Le reste des mesures de l'accord des pédiatres libéraux doit faire l'objet d'un arrêté de nomenclature, qui vient seulement d'être examiné par les administrateurs de la CNAM et devrait être publié dans les prochains jours. Les pédiatres doivent donc patienter avant de facturer une majoration cotée K14 (soit 26,88 euros) pour leurs actes de petite chirurgie réalisés en urgence au cabinet. De même, l'alignement de la tarification de leurs visites de nuit sur les récentes majorations accordées aux médecins généralistes (visites facturées 35 euros entre 20 heures et minuit, puis entre 6 et 8 heures, et 40 euros entre minuit et 6 heures) reste virtuel malgré les promesses du mois de juin.
Le Dr Francis Rubel, président du SNPF, estime que les pouvoirs publics « ont un peu traîné » pour appliquer l'accord de bonnes pratiques et de bon usage des soins (AcBUS) des pédiatres, dont les termes avaient été finalisés le 11 juillet. Au ministère de la Santé, on soutient au contraire qu' « un texte transmis le 12 juillet ne pouvait en aucun cas sortir au "JO" le 15 ».
Menaces de déconventionnement
Quoi qu'il en soit, « tous les pédiatres libéraux appliquent les nouveaux tarifs depuis le 15 juillet », affirme le Dr Rubel. Un empressement qui, selon lui, n'est pas étranger à la publicité faite autour de l'accord de juin, à la demande même du directeur de la CNAM, Daniel Lenoir. « Maintenant, nous avons plein d'histoires avec les caisses ici ou là, c'est scandaleux », martèle le Dr Rubel qui suit de près les dossiers des pédiatres menacés de déconventionnement par les CPAM de Nantes et d'Epinal, entre autres. « Certaines caisses ont refusé de rembourser [pour les actes réalisés avant le 4 août, NDLR] non seulement le forfait pédiatrique mais aussi la consultation. Il est inadmissible que les parents des jeunes patients subissent cela ! »
Jusqu'au début du mois de septembre, le SNPF « ne veut pas trop envenimer les choses et essaye de régler ces problèmes régionalement ». Mais, « il est hors de question qu'il y ait une quelconque mesure de rétorsion contre un quelconque pédiatre libéral », prévient le Dr Rubel car « on ne peut pas démarrer des négociations conventionnelles dans un tel climat ». Si les mesures de rétorsion sont maintenues, le SNPF « se retournera contre l'assurance-maladie, avec le soutien des centrales syndicales », précise le Dr Rubel, qui est aussi secrétaire général de l'UMESPE, la branche spécialiste de la CSMF.

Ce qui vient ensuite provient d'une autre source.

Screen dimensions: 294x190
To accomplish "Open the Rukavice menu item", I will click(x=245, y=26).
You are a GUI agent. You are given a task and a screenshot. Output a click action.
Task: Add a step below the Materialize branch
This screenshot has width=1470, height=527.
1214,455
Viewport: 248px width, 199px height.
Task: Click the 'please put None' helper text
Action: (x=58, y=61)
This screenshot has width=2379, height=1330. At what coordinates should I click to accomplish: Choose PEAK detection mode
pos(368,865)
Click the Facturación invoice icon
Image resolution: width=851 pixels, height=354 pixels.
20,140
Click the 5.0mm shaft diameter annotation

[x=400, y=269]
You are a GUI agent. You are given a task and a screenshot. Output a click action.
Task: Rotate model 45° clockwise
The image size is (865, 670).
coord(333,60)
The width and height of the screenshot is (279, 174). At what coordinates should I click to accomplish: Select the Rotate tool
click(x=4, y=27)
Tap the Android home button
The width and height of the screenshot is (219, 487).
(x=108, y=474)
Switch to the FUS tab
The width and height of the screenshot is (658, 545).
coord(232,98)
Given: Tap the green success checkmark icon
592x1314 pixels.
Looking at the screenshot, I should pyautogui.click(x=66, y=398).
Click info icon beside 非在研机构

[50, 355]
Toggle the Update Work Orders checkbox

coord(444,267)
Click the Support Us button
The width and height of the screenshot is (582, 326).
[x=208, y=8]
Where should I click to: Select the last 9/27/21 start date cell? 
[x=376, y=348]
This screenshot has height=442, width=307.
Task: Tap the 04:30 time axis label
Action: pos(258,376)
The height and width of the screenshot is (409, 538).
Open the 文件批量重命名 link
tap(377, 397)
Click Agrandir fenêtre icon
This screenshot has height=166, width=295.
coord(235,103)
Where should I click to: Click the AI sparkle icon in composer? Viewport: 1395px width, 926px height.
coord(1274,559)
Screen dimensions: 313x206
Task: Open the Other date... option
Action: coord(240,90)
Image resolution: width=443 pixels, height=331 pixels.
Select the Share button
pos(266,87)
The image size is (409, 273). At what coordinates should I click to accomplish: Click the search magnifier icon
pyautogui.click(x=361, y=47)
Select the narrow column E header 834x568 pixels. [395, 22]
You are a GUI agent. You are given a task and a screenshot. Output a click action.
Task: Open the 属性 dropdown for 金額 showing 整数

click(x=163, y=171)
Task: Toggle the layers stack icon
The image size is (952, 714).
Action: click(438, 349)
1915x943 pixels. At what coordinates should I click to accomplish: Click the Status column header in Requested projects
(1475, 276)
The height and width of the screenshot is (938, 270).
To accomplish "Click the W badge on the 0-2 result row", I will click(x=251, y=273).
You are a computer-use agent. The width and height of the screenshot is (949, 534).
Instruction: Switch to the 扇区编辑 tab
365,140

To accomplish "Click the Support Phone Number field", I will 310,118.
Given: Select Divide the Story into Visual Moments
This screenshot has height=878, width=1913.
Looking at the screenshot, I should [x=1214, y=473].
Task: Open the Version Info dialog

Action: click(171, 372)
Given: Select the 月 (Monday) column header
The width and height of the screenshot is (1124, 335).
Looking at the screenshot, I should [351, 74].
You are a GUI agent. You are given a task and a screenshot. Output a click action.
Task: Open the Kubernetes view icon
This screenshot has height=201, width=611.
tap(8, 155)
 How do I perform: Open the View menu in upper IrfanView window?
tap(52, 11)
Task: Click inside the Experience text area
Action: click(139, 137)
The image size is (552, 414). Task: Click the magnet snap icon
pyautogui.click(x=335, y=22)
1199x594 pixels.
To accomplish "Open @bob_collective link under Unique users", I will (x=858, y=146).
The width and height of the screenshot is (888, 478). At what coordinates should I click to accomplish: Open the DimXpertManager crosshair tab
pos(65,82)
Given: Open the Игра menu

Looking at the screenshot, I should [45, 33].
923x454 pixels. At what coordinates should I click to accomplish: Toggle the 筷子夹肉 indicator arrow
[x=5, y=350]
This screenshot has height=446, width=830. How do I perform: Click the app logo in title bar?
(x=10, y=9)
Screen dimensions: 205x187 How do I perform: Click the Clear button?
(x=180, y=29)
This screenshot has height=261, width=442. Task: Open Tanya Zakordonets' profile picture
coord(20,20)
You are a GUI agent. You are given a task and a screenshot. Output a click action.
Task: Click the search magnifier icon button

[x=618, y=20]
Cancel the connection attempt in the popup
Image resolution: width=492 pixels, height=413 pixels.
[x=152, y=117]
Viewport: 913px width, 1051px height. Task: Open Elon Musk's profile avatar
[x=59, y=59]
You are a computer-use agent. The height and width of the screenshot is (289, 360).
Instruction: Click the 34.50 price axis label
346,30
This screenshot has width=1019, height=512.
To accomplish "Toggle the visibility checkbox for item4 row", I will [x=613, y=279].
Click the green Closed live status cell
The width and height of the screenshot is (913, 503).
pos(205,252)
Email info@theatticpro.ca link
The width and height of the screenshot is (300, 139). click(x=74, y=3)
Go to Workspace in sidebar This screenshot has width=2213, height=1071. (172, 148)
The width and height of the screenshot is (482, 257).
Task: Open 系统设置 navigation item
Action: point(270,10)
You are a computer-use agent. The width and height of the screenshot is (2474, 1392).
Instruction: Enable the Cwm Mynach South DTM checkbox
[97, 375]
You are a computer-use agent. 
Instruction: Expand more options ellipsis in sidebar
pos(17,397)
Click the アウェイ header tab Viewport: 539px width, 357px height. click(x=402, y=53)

Le mécontentement est également perceptible chez les farouches opposants à l'accord des pédiatres.
Le Collectif des pédiatres libéraux, « mouvement associatif » qui affirme représenter « 650 pédiatres sur 2 800 », continue de revendiquer « 35 euros minimum » pour toutes les consultations de ces spécialistes et appellent les pédiatres du secteur I à appliquer des dépassements d'honoraires (DE). Quant à la Fédération des médecins de France (FMF), qui préfère l'ouverture du secteur II à « un simulacre de revalorisation », elle « soutient sans réserves » les pédiatres « inquiétés » par les CPAM de Corse-du-Sud, de Savoie et de Loire, « pour des dépassements d'honoraires [DE] qu'ils n'ont même pas pratiqués ! ».